Das Preisgericht entschied sich letztlich nach langer Beratung mit 8:5 Stimmen für den Vorschlag von Dirk Krolikowski und Hubert Busler. Er fällt besonders durch eine sehr einfache Linienführung, ein zurückhaltendes Geländer und einen Aufenthaltsbereich mit Sitzgelegenheiten mitten auf der Brücke auf, der ein Verweilen mit Blick auf den Mutterturm erlaubt. Der Steg ist auf der ganzen Länge fünf Meter breit, so dass die gemeinsame Nutzung durch Radfahrer und Fußgänger problemlos möglich ist. Die Formung der Brücke ist laut Jury eine stringente Aufnahme des geplanten städtebaulichen Bogens vom Papierbach zur Altstadt.

„Der Entwurf hat eine zeitlose und minimalistische Formensprache, die sich nicht in den Vordergrund drängt, vielmehr reduziert und zurückhaltend den städtebaulichen Raum unterstreicht. Durch eine geschickte Materialwahl und eine optimale Positionierung des Pfeilers erreicht der Entwurf ein filigranes äußeres Erscheinungsbild“, begründet die Jury.

Unter 4,5 Millionen Euro

Die Sieger: Dirk Krolikowski vom Londoner Architekturbüro DKFS (links), Hubert Busler vom Münchener Ingenieurbüro Mayr Ludescher.

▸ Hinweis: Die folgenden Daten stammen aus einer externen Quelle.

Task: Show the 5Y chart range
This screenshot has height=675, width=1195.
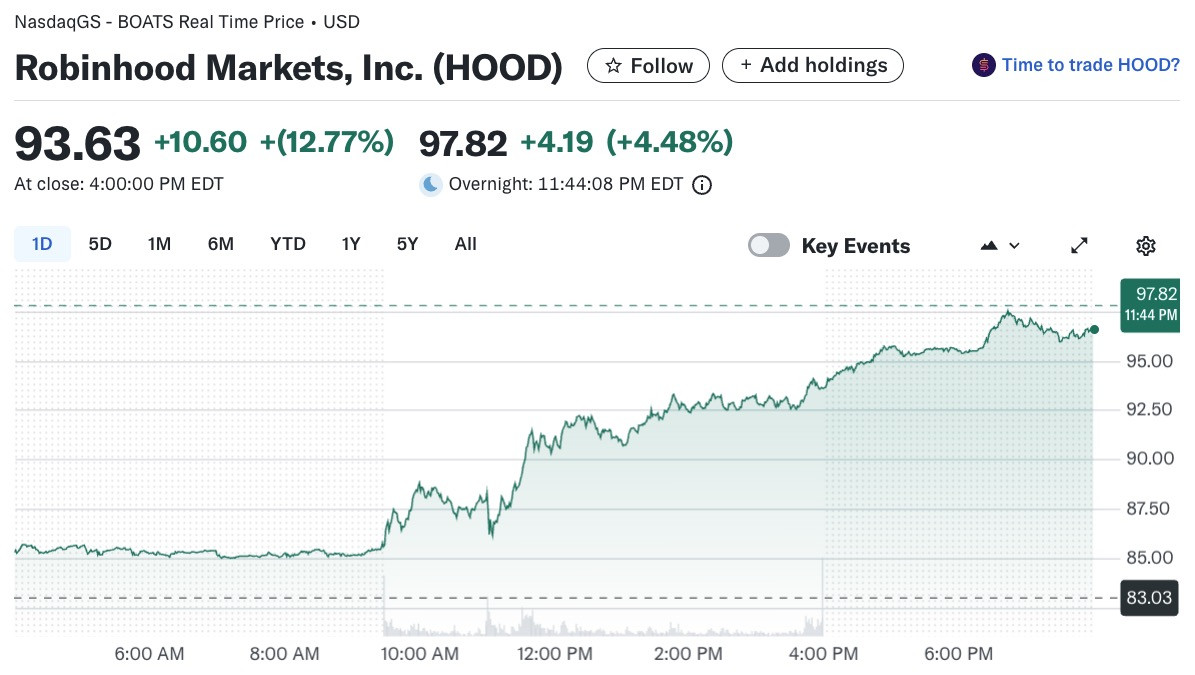Action: (x=407, y=244)
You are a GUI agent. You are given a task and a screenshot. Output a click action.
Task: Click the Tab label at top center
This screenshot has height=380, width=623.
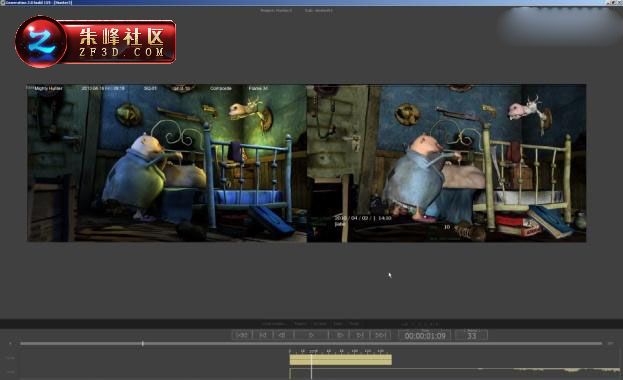click(319, 10)
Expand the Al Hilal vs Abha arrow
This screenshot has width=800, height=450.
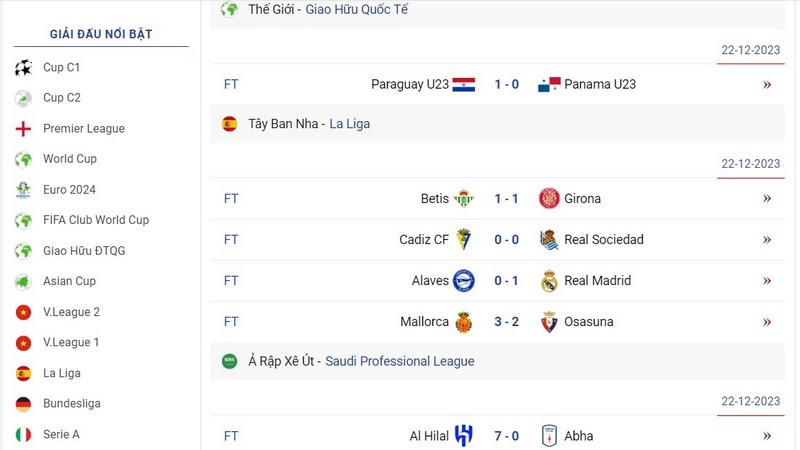pyautogui.click(x=767, y=436)
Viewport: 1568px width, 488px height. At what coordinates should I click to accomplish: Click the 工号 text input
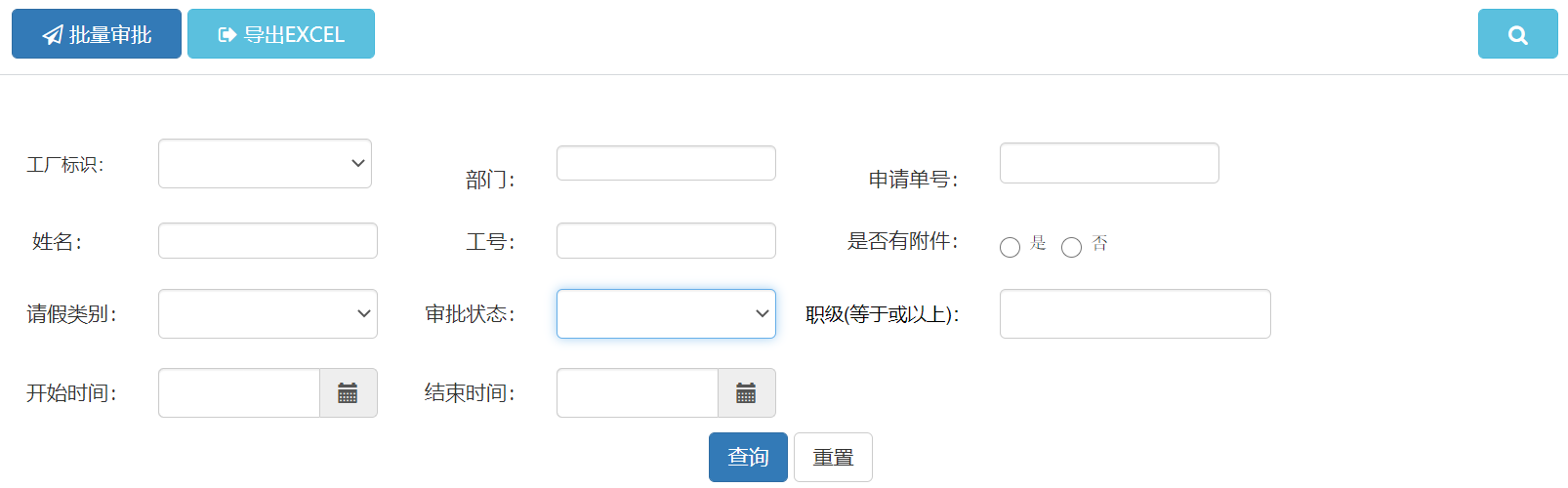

Durch die Konstruktion aus Stahl und Beton würden Materialen verwendet, die robust, dauerhaft und vollständig recycelbar sind. Die Brücke zeichne sich auch durch geringen Wartungsaufwand aus. Und: Sie war laut OB Mathias Neuner, der die Sitzung des Preisgerichts geleitet hatte, der preiswerteste der zehn eingereichten Entwürfe. Zwar sei noch Einiges zu verfeinern, was Kosten verursachen könne. Dennoch liege man deutlich unter dem angepeilten Betrag von 4,5 Millionen Euro. Von dieser Summe übernehmen die Papierbach-Investoren ehret + klein nach einer früher getroffenen Vereinbarung 1,6 Millionen Euro.

Neuner hob bei der Vorstellung des Ergebnisses hervor, dass es unterschiedliche Konzepte gegeben habe. „Es gibt Entwürfe, da signalisiert die Brücke: Hier bin ich, ich möchte mich zeigen.“ Es gebe aber auch andere Entwürfe, „die kommen ein wenig stiller daher“. Diese Art der Präsentation und der Linienführung hätten die 13 Fach- und Sachpreisrichter sehr lange abgewogen. Dabei sei es spannend gewesen, die Vereinigung der Ingenieurskunst mit der Architektur zu beobachten. Im Vergleich zum vor einigen Jahren geplanten Lechsteg sei der jetzige Entwurf schlüssiger – vorher sei die Brücke im Nichts geendet, jetzt sei sie eine Notwendigkeit.